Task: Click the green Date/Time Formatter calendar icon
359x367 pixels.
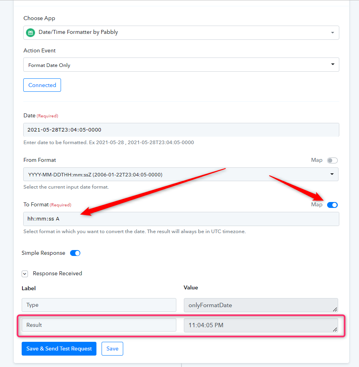Action: click(30, 33)
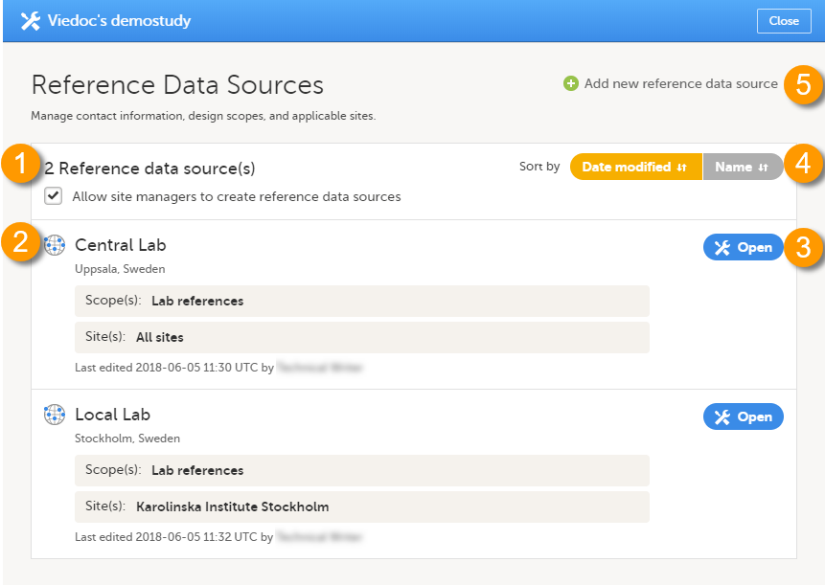825x585 pixels.
Task: Click the Viedoc wrench logo icon in header
Action: 30,21
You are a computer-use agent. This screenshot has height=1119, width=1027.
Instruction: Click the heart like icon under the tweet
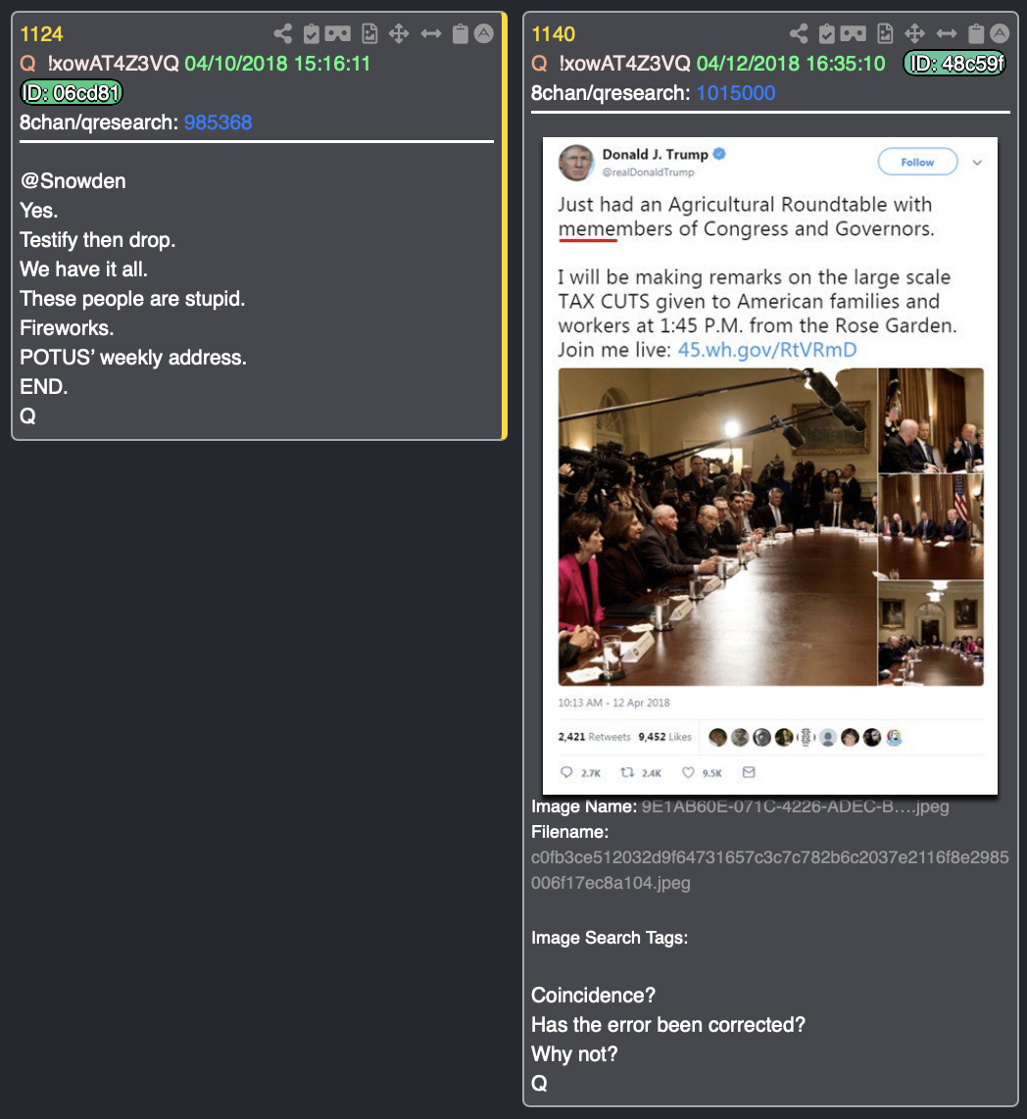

# Required action
The range to print runs from the line with "359x367 pixels." through the last line of the entries, both included; keep it exact and skip the pictures.

# Solution
359x367 pixels.
Action: click(30, 33)
825x585 pixels.
Task: Click the Viedoc wrench logo icon in header
Action: 30,21
You are a computer-use agent. This screenshot has height=1119, width=1027.
Instruction: Click the heart like icon under the tweet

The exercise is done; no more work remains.